Deux jambes très inégales
L'Allemagne
est aussi boiteuse, parce qu'elle marche sur deux jambes très
inégales. A la jambe de bois politique de l'Allemagne claudiquante,
incapable de former un gouvernement, est associée une jambe économique
hypertrophiée, gonflée à l'hélium du génie industriel allemand - et d'un
euro sous-évalué par rapport à la puissance de cette économie.
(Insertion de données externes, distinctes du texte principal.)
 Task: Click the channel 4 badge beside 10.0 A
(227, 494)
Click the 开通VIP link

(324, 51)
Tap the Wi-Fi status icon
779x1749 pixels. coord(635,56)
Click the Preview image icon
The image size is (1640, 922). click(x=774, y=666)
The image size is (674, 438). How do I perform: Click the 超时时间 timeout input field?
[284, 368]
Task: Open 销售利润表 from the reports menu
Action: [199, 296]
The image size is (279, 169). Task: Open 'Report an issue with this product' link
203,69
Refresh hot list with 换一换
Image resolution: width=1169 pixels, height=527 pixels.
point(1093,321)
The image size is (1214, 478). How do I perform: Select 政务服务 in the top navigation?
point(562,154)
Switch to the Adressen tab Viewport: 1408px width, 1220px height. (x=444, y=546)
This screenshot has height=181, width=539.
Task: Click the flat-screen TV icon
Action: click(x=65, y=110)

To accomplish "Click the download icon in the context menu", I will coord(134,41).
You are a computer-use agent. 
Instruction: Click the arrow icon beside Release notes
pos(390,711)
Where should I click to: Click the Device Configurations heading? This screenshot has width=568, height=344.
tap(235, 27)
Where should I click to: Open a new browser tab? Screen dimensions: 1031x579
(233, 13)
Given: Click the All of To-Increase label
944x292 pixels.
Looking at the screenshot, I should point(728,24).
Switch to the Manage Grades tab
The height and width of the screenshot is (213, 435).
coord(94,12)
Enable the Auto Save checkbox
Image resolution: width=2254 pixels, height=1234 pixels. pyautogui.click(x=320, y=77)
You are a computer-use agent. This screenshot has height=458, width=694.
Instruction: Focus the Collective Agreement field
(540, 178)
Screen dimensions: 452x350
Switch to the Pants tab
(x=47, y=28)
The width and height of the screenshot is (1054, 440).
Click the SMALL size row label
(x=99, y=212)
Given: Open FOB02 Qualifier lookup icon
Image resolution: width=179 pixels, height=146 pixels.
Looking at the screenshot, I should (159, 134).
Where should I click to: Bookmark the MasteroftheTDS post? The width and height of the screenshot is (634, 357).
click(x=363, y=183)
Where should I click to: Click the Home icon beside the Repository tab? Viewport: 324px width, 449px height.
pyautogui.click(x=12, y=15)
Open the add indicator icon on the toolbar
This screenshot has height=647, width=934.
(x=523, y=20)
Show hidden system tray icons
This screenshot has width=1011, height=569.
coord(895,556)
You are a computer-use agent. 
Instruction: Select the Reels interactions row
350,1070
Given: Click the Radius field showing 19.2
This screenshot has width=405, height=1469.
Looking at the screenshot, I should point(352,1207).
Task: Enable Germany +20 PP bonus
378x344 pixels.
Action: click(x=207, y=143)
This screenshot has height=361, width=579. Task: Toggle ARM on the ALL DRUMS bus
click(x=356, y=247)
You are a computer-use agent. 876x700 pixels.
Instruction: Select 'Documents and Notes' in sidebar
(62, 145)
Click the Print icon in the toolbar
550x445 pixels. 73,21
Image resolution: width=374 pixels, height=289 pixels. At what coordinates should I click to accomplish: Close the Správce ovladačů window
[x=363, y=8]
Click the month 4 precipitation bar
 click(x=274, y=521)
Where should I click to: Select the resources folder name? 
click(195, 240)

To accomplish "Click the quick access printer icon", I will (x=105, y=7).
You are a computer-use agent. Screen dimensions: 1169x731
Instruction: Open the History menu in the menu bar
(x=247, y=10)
Tous les
indicateurs économiques allemands sont au vert : le taux de chômage est
au plus bas (5,5 %) ; la balance des paiements n'a jamais été aussi
élevée (252 milliards d'euros !) ; les finances publiques sont en
excédent de 42 milliards d'euros ; la croissance ne cesse d'être révisée
à la hausse (2,6 % attendus l'an prochain).
Ces
prouesses allemandes ont même réussi à éclipser certaines réalités
moins glorieuses : les truquages de l'industrie automobile, Volkswagen en tête
, pour les mesures d'émission de CO2 ; la pollution de l'air et des
poumons des habitants de l'Allemagne, générée par le choix unilatéral de
rouvrir les centrales à charbon ; la fragilité et l'opacité d'un
système bancaire vacillant, à l'image de Deutsche Bank, frôlant la
faillite l'an dernier.
Cauchemar social
Or
ce déséquilibre - jambe de bois politique, hyperpuissance économique -
va s'aggraver dans les années à venir, au fur et à mesure que la
population s'appauvrira, et se sentira menacée. Tel est déjà le cas,
paradoxal. Le miracle économique allemand de l'après-réunification est
un cauchemar social : entre 2004 et 2015, le nombre de travailleurs vivant en dessous du seuil de pauvreté en Allemagne a plus que doublé
, passant de 1,9 million à 4,1 millions de personnes, selon une étude
de la fondation Hans Boeckler. C'est le premier carburant de l'AfD et de
Die Linke, des partis aux électorats très proches : chômeurs,
population d'Allemagne de l'Est, classes moyennes descendantes.
Le
second carburant, c'est la peur de l'autre et la haine de l'étranger.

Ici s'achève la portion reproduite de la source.